Fish appeared abruptly in complex form (Ommanney: "a veritable explosion."); same with reptiles, and birds (Ager: "we find not gradual evolution, but...sudden explosion"); and the primates, says Johansen, "Spring out of nowhere, as it were. They are here today. They have no yesterday."
It's the same for man. Geneticist Richard C. Lewontin, former president of the Society for the Study of Evolution, and Professor of Zoology at Harvard, says "There is a vast weight of empirical evidence about the universe which says that unless you invoke supernatural causes, the birds [and life in general] could not have arisen from muck by any natural processes" (though he hmself would prefer a natural answer). And about man evolving from apes, he says in his 1982 book, Human Diversity, "All the fossils which have been dug up and are claimed to be ancestors - we haven't the faintest idea whether they are ancestors."

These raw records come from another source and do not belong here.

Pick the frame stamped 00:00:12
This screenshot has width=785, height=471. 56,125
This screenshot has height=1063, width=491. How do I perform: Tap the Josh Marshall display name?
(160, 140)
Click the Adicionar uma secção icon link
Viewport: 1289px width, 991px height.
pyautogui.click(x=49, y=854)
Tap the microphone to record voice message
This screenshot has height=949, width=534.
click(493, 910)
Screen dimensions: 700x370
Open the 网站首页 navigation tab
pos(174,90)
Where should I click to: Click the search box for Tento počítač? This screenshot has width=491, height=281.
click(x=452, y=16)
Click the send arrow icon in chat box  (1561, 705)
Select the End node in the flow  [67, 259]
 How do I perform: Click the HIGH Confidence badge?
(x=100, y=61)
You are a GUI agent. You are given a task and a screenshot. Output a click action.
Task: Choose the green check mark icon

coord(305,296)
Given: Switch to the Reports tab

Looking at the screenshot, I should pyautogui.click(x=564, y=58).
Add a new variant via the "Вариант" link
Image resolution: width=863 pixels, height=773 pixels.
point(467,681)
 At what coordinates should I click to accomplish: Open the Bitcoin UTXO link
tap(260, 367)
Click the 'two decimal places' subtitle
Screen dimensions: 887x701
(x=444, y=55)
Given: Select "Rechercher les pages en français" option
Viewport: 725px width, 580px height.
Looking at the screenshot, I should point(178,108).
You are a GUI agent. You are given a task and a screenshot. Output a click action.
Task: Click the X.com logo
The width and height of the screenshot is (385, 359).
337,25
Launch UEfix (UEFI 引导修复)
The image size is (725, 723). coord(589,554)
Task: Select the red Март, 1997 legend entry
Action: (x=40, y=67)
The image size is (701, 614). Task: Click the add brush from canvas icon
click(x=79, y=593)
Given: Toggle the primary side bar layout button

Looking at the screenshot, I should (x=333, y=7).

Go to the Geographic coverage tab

Probability crunchers, information theorists, and molecular biologists are also weighing in against evolution theory. Computers programmed to mimic Darwinian evolution just jam up. The likelihood of random creation of only one single protein (of some 200,000 human proteins), is one in one billion. So Nobel Laureate Francis Crick, discoverer of DNA, says the whole field has "too much speculation running after too few facts"... and has suggested life came to earth by "panspermia" - seeding from outer space. According to famous astronomer and mathematics Professor Fred Hoyle, the information content of a single enzyme is unimaginably vast. "Evolutionary processes would require several Hubble times [the time since creation of the universe]. The chance that higher life forms might have emerged in this way is comparable with the chance that a tornado sweeping through a junk-yard might assemble a Boeing 747 from the materials therein." By now, Darwin's theory sounds like monkey-business.